Step 1: Initialize Figure

fig1, axes = plt.subplots(2,2,figsize=(10,5)) # 2x2 grid

Like the last two examples, we are using plt.subplot to instantiate our figure and axis objects. To indicate the arrangement of your subplots in a figure, you pass in two additional integer arguments indicating the number of rows and columns in the figure. These dimensions define a grid with a subplot at each point. Accordingly, axes is now a list of lists (matrix) that matches the dimensions we indicated.

Additional cosmetic changes will be introduced in a later module, but one common thing you may want to do is change the figure size. To do so, you pass in the argument figsize=(width, height) into the plt.subplots() function.

Step 2: Plot your data

axes[0,0].plot(x, sin_wave, c='r')
axes[0,1].plot(x, cos_wave, c='b')
axes[1,0].plot(x, exp_x, c='g')
axes[1,1].plot(x, line_x, c='orange')

To add a graph to a specific axis/subplot, you index into axes like another Python (NumPy) matrix:

axes[row_index, column_index]

Other than this small change, the remainder of this step remains the same as the previous examples.

Step 3: Add plot details

### Titles
axes[0,0].set_title('Sin')
axes[0,1].set_title('Cos')
axes[1,0].set_title('E^x')
axes[1,1].set_title('Line')

### Add individual axis labels
for ax in axes.flat:
    ax.set_xlabel('X')
    ax.set_ylabel('Y')

### Fix spacing
fig1.tight_layout()

To make changes to individual axis/subplots, we use the same indexing syntax as in Step 2 and the same functions as previous examples.

As shown in this example, it is possible to iterate through the list of axis (left to right, top to bottom) with a for-loop instead of explicitly indexing every time. However, you must flatten” the axes matrix that you iterate over.

Figures with multiple subplots can quickly become messy. One way to adjust the spacing and other aspects is to use the figure.tight_layout() function.

Step 4: Save your Figure

plt.savefig("example_outputs/2x2_plots.png")
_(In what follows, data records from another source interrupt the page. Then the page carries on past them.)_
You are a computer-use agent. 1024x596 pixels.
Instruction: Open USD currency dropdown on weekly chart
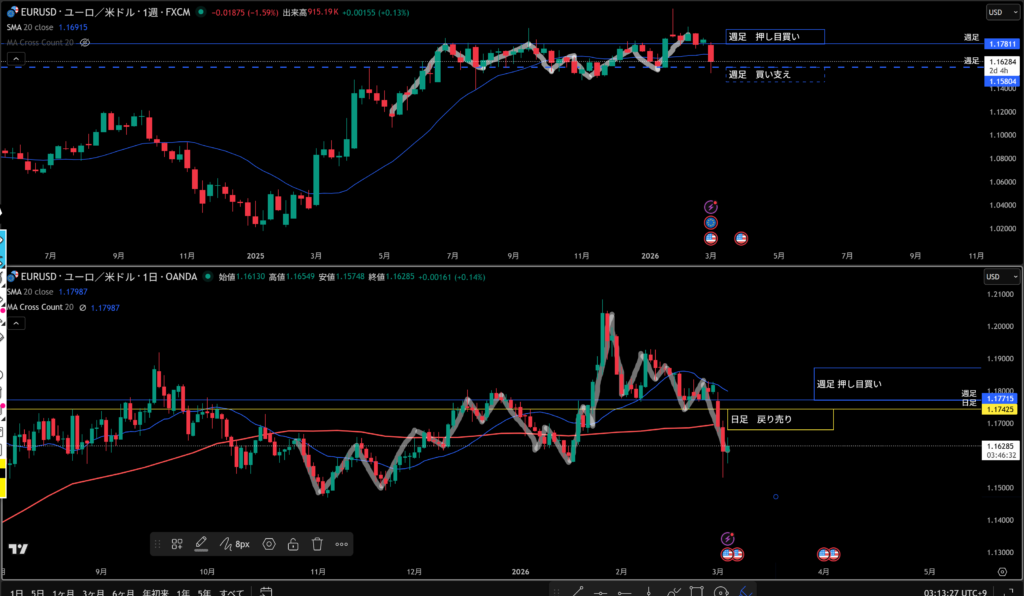pos(996,12)
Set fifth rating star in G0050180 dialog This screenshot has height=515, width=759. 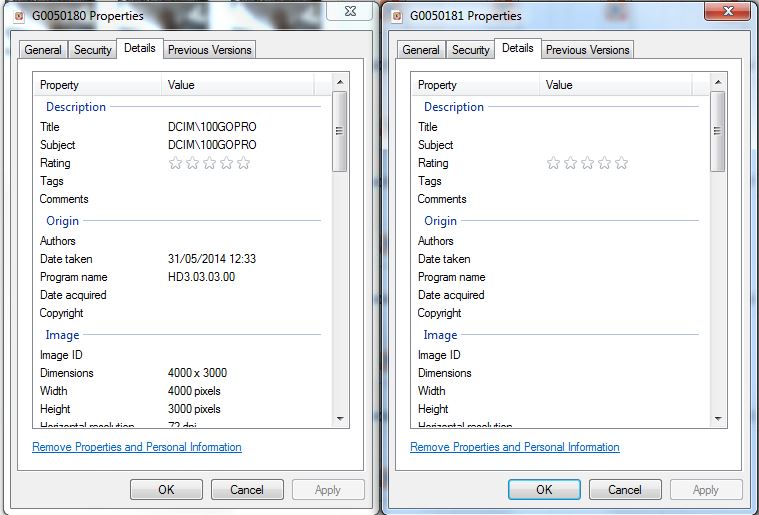(x=243, y=163)
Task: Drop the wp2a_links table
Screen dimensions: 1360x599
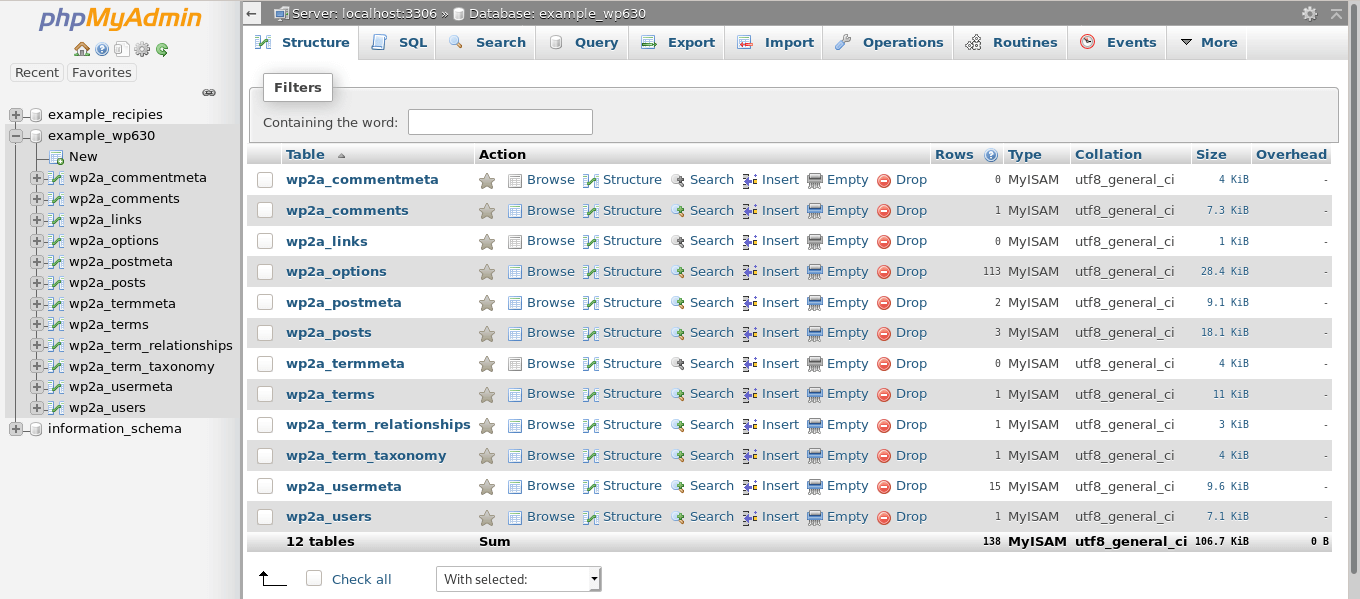Action: (x=911, y=240)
plt.savefig(path-to-image) is the syntax you use for saving a figure to your computer (such as generating an image for a presentation).

Closing

That’s it for the basics of plotting in Python with matplotlib! There are many additional cosmetic changes we can make to the plots to improve their legibility, including sharing x- and y-axis labels, altering the grid representations, and much more (See this Matplotlib documentation page for a quick introduction). There are many more features in matplotlib for more complex graphing and figure customization. I hope this guide serves as a foundation for your Python plotting journey!